Please explain how on earth Apple is “trying to monetize this new process.” Whatever you think about how Apple has developed CSAM, they have not mentioned charging users an extra fee for this. They will not be using using it to harvest audience data to sell advertising or to sell to access to users. They will not be eliminating App Tracking Transparency. But they will be introducing Private Relay in Safari, which will make Apple devices much more private than VPNs. And the new Mail Privacy Protection will eliminate tracking pixels in Mail:

The sky is not falling. And there will be no revenue stream flowing from CSAM.

1 Like

I am concerned about that, but this thread is about the CSAM feature.

2 Likes

OK you got me. I admit to some overblown rhetoric here; I have no specific knowledge of Apple’s inside machinations.

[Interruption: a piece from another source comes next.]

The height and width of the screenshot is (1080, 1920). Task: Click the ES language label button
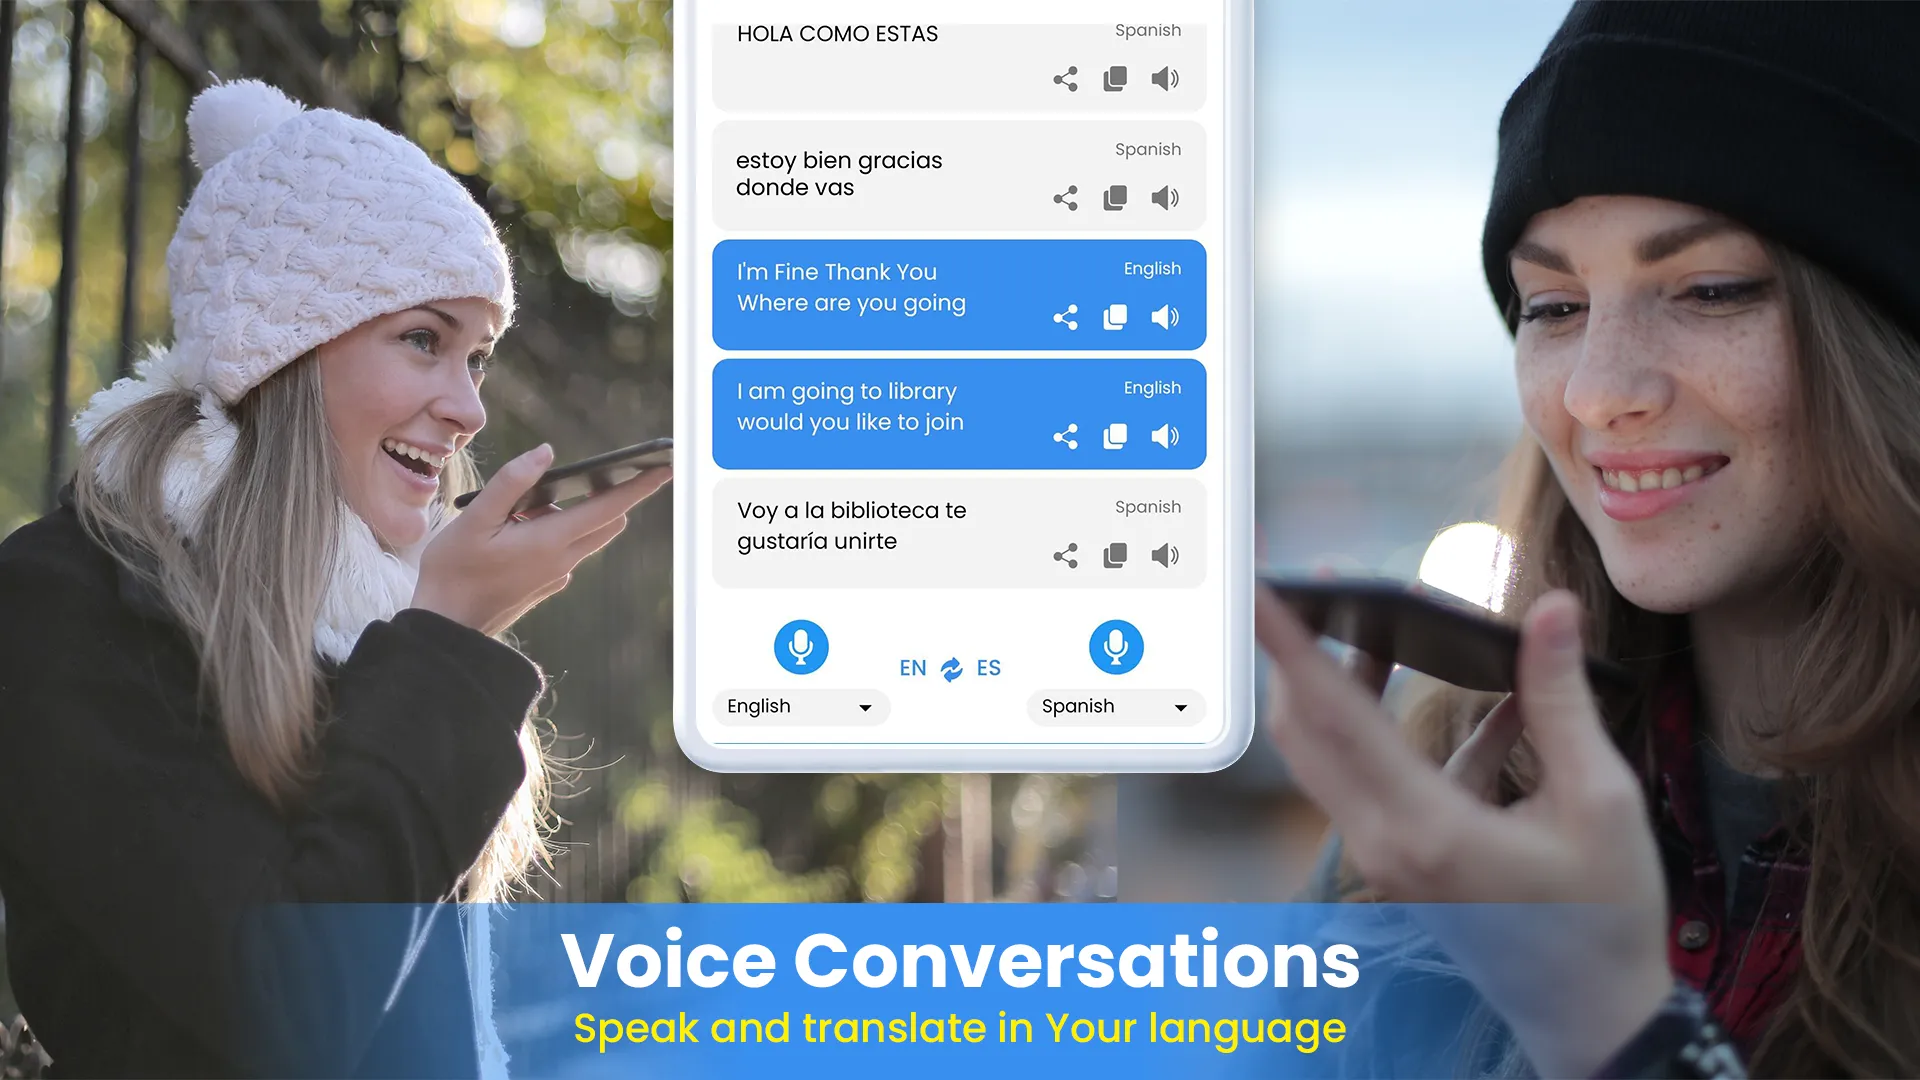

But the timing of the announced release of the two backdoors was interesting. I saw absolutely no news reported by the media about how consumers were demanding these “features,” but there’s been plenty of press about the pressures being applied to Apple by the government (Congress) in general, pretty well across the board. It doesn’t take too much imagination to envision Apple upper level management sitting at the table with Congressional staffers horse-trading future “capabilities” (backdoors) in exchange for some relaxation on legislation affecting the App Store, for example. And that’s how I would expect any additional revenue stream would flow.

If the sky is not falling, it is because enough people are concerned with Apple’s actions in this area that they’ve backed off to some extent.

1 Like

I am. It’s why I’m ready to turn off iCloud. It’s why I’m seriously considering switching to Linux. It’s why I’m looking into other phones.

If you can’t understand the difference between answering government warrants vs going through your papers and calling up the government and tipping them off that they might want to get a warrant for this guy, I don’t think there’s much I can say to explain it to you.

Now that Apple has created a method to collect that type of information and report its users to the government, obviously the rest of the on-device scanning is concerning. It’s so far the opposite of privacy, that every one of their other mitigations for privacy become meaningless.

1 Like

Apple is refusing to do this scanning on their own servers, and is forcing our devices to to do it with our processing power using our electricity and adding wear and tear to our batteries. This is clearly a large financial benefit at your and my expense.

1 Like

Precisely. The point is that by adding this feature, they’ve tipped their hand. That’s why there’s such a big uproar.

1 Like

This is because complaints about child porn initiated by parents, teachers, and other parties need to be reported to law enforcement, regulatory agencies and nonprofits before action is considered. That’s why the National Center For Missing And Exploited Children, government agencies, etc. exist. The powers that be need to be involved before journalists can cover a story, or they could face libel action.

https://netsanity.net/apple-ios-12-parental-controls-getting-better/

https://www.govinfo.gov/content/pkg/CHRG-111shrg66284/html/CHRG-111shrg66284.htm

Given that Apple has said it is delaying the launch of these technologies, there’s no point in continuing to debate what may or may not have been true of the earlier announcement.